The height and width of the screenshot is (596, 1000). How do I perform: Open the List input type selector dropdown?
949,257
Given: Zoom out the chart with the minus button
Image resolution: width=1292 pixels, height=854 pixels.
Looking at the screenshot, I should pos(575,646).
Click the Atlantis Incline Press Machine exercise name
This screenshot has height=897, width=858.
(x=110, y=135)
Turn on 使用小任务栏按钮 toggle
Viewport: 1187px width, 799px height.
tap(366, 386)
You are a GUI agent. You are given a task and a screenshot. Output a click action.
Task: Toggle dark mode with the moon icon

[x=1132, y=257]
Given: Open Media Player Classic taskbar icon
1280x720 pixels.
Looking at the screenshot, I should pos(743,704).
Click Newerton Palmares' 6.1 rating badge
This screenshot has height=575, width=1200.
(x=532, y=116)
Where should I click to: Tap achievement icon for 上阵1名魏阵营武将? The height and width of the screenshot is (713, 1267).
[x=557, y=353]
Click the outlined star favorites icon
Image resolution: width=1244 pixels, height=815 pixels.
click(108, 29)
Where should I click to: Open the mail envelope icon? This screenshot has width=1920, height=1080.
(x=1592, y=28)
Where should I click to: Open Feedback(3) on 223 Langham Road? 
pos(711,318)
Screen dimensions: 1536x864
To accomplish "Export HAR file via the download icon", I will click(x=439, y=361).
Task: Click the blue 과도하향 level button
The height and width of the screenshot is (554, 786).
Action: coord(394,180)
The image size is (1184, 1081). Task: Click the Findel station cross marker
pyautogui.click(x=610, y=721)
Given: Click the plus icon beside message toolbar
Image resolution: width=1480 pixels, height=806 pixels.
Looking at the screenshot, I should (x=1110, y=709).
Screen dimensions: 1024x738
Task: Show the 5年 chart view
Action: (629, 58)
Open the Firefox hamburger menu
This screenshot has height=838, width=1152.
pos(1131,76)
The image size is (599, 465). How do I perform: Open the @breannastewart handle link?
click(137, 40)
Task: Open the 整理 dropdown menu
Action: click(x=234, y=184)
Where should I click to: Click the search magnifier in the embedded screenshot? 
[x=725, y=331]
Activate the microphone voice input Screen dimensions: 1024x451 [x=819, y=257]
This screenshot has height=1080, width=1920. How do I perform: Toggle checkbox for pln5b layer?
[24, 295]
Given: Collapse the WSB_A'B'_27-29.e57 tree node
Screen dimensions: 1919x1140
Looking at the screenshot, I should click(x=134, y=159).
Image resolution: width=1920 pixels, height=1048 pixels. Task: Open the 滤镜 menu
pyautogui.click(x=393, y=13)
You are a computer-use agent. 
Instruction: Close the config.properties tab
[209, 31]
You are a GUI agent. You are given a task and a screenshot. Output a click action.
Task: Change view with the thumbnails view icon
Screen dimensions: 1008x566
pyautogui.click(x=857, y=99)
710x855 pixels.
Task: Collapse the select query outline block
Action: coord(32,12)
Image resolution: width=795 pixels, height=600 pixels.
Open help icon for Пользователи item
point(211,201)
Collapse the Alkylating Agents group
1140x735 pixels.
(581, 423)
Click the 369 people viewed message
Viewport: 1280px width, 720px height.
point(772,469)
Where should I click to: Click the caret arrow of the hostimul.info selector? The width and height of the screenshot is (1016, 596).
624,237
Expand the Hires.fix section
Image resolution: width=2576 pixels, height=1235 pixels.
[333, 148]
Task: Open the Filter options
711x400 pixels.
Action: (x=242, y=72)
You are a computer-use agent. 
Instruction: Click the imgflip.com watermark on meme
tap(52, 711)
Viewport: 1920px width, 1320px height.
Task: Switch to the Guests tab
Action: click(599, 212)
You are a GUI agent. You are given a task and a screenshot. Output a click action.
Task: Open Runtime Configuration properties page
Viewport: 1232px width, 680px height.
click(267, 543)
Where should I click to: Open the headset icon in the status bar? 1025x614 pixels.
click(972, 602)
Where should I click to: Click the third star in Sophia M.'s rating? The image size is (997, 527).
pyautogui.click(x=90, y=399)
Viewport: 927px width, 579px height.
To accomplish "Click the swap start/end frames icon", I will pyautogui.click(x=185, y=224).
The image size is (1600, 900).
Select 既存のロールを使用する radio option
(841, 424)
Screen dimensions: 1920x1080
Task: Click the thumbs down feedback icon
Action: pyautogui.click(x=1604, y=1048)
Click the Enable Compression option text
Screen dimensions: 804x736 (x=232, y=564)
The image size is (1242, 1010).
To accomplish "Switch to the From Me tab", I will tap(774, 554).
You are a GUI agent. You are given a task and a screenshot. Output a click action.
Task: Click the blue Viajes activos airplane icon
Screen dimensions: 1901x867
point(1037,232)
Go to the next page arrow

● **GIVEN REQUEST**
Please show each line of the data above that contains the word "selector".

● **SOLUTION**
The height and width of the screenshot is (596, 1000). How do I perform: Open the List input type selector dropdown?
Where should I click to: Click the caret arrow of the hostimul.info selector? The width and height of the screenshot is (1016, 596).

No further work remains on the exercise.